> **Exercise goal**
Could you return the lines below exactly, from the first line up to and including the line that holds "Task: Collapse the Sonstiges section"?

Collected data entries
※
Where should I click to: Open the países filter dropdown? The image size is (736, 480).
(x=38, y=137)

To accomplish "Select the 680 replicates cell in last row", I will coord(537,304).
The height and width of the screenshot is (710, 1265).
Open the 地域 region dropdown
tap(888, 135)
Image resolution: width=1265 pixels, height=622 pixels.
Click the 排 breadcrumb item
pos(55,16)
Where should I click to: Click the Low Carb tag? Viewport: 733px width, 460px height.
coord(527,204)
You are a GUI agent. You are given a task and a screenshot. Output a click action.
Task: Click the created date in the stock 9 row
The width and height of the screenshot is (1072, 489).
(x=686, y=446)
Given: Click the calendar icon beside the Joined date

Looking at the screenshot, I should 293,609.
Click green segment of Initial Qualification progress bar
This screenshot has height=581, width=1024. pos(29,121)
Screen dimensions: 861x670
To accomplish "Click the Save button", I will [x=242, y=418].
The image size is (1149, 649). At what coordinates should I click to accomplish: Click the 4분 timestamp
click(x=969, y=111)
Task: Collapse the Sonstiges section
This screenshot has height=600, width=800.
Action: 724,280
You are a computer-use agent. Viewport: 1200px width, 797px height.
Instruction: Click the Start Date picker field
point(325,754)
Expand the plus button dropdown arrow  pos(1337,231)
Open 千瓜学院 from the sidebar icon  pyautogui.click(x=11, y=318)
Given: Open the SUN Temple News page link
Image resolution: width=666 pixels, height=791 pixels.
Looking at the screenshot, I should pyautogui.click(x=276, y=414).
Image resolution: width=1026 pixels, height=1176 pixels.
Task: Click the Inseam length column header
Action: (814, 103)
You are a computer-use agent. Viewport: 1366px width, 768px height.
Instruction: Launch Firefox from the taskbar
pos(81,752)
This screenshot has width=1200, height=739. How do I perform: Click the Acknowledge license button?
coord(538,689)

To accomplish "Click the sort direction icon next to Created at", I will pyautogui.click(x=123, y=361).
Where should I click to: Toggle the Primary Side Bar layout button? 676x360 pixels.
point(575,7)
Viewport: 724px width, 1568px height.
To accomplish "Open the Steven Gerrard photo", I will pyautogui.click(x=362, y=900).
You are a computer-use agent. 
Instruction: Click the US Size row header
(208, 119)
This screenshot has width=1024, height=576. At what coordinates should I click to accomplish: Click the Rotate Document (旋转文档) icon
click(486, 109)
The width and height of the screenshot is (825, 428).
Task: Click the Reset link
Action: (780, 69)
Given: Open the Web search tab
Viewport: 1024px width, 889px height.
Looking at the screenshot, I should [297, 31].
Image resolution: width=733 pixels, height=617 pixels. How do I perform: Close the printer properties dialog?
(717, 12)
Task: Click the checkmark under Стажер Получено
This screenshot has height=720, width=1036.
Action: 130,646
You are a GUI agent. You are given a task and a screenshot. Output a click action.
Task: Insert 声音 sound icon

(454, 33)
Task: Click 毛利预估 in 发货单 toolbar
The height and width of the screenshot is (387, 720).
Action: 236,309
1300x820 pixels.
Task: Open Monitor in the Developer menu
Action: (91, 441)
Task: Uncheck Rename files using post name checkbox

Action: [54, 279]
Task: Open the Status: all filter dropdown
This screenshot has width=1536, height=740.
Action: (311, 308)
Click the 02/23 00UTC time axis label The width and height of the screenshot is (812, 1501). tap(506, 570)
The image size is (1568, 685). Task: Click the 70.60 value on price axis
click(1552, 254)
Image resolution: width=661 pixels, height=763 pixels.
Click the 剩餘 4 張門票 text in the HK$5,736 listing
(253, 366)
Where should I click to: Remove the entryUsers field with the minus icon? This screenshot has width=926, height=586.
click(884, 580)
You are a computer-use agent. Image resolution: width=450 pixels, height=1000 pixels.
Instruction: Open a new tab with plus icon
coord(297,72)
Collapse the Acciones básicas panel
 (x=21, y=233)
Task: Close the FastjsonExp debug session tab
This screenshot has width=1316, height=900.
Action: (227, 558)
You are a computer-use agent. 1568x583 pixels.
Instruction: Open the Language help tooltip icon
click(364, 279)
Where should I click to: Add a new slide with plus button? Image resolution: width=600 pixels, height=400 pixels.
※
> **Solved problem**
Where should I click to: Open the países filter dropdown? The image size is (736, 480).
(x=38, y=137)

To accomplish "Select the 680 replicates cell in last row", I will coord(537,304).
The height and width of the screenshot is (710, 1265).
Open the 地域 region dropdown
tap(888, 135)
Image resolution: width=1265 pixels, height=622 pixels.
Click the 排 breadcrumb item
pos(55,16)
Where should I click to: Click the Low Carb tag? Viewport: 733px width, 460px height.
coord(527,204)
You are a GUI agent. You are given a task and a screenshot. Output a click action.
Task: Click the created date in the stock 9 row
The width and height of the screenshot is (1072, 489).
(x=686, y=446)
Given: Click the calendar icon beside the Joined date

Looking at the screenshot, I should 293,609.
Click green segment of Initial Qualification progress bar
This screenshot has height=581, width=1024. pos(29,121)
Screen dimensions: 861x670
To accomplish "Click the Save button", I will [x=242, y=418].
The image size is (1149, 649). At what coordinates should I click to accomplish: Click the 4분 timestamp
click(x=969, y=111)
Task: Collapse the Sonstiges section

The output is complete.